Catalysts ensure both energy and cost efficiency for more than 60 percent of all chemical reactions in the chemical industry. For example: without the precious metals of the platinum group, the catalytic converters used in today’s automotive exhaust systems wouldn’t work. Fuel cell drives, too, also still currently rely on expensive platinum catalyzers to function.
Because only the surface atoms of these platinum particles are active during catalytic reactions, the chemical industry is looking for ways to replace this precious metal with cheaper metals or by developing ever-smaller catalyst particles. A platinum particle with a one-nanometer diameter is comprised of only 40 atoms.
A Reinhart Koselleck Project led by TUM Professor Roland Fischer is approaching the issue from a new angle: he and his team have succeeded in building a particle that is comprised of 43 copper and 12 aluminum atoms. The research project, which will be supported with 1.2 million Euros in funding from the DFG, aims to determine how these kinds of particles – known as “superatoms” – can be manufactured in a systematic fashion.
Local and global networks
The Reinhart Koselleck Project team is based at the TUM Catalysis Research Center (CRC), where Prof. Fischer serves as director. Furthermore, the project is promoting fundamental research work being conducted by the Cluster of Excellence, e-conversion, and hosted by TUM.
In addition, this project is an integral part of the TUM Global Strategy: Funding from the TUM Global Incentive Fund has allowed Fischer and his team to collaborate with the theory working group being led by Prof. Juarez L. F. Da Silva at the University of São Paulo in Brazil.
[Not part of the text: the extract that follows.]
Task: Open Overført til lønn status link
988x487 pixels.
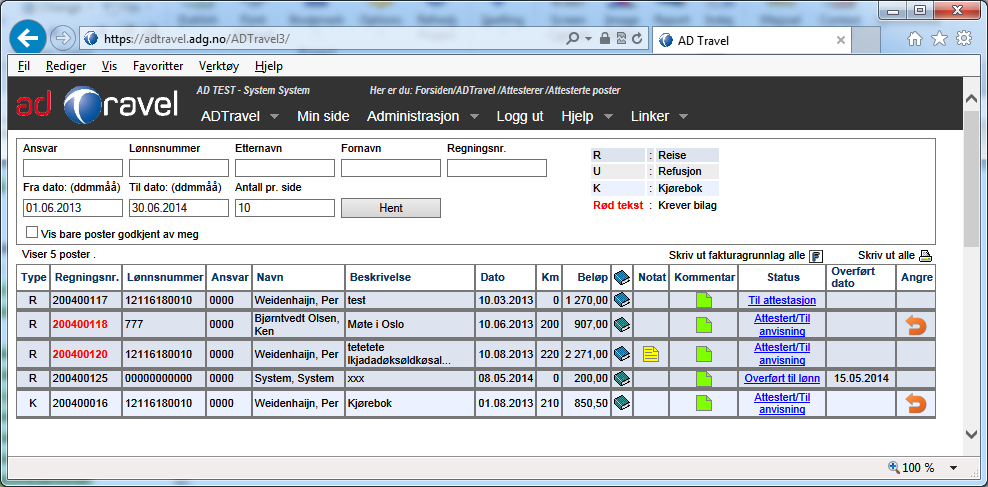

“Our previous research has already shown that the formation of these superatoms involves a large number of more or less stable intermediates,” says Roland Fischer, Professor for Inorganic and Metal-Organic Chemistry at the Technical University of Munich. “Within the framework of our new project, we want to research how we can precisely control the reaction networks of formation, growth and degradation reactions."
One of the more unique aspects of the research being done by Prof. Fischer and his team at the TUM Garching campus: their efforts to develop entire “superatom libraries.” The team will employ state-of-the-art mass spectrometry, which, together with theoretical modelling, will allow them to examine these superatoms in parallel.
These particles, which are called “clusters” because of their shape analogy to a cluster of grapes, can even be constructed using vastly different metals, as demonstrated by the creation of the heterometallic, 55-atom copper-aluminum cluster.
“With our research, we’re opening new paths to the targeted construction of catalysts that were previously unimaginable,” says Fischer. “Heterometallic catalysts comprised of both platinum and other metals could, for example, drive important progress in the advancement of fuel cell technologies – because every single platinum atom could be actively utilized.”
Funding for exceptionally innovative projects
Under the auspices of the Reinhart Koselleck Projects program, the Deutsche Forschungsgemeinschaft (German Research Foundation) provides support to enable outstanding researchers with a proven scientific track record to pursue exceptionally innovative or high-risk projects.
“This marks the fifth time that top researchers from TUM have been awarded funding by the Reinhart Koselleck Projects program. This evidences the success of our very stringent recruitment policies,” says TUM President, Thomas F. Hofmann.
In 2012 Prof. Vasilis Ntziachristos received funding for the development of a thermoacoustic imaging method. In 2013, convinced Prof. Cordt Zollfrank's idea of having microalgae manufactured new materials. In 2013, Prof. Horst Kessler received the coveted support for a project on the oral bioavailability of peptides. In 2014, the DFG funded the research of "self-lubricating" materials by Prof. Bernd-Robert Höhn.
In 2015, this year's Leibniz Prize winner Prof. Thorsten Bach was awarded funding for the development of photochemical catalysts. Also in 2015, the DFG granted funding to Prof. Tobias Nipkow for the development of proof assistants for verified algorithm analysis. In 2018, Prof. Erwin Grill was successful with a project to investigate the herbal stress response and Prof. Brandt on collective decision-making lotteries, and in 2019 Prof. Martin Bichler with an application for funding for the design of non-convex markets.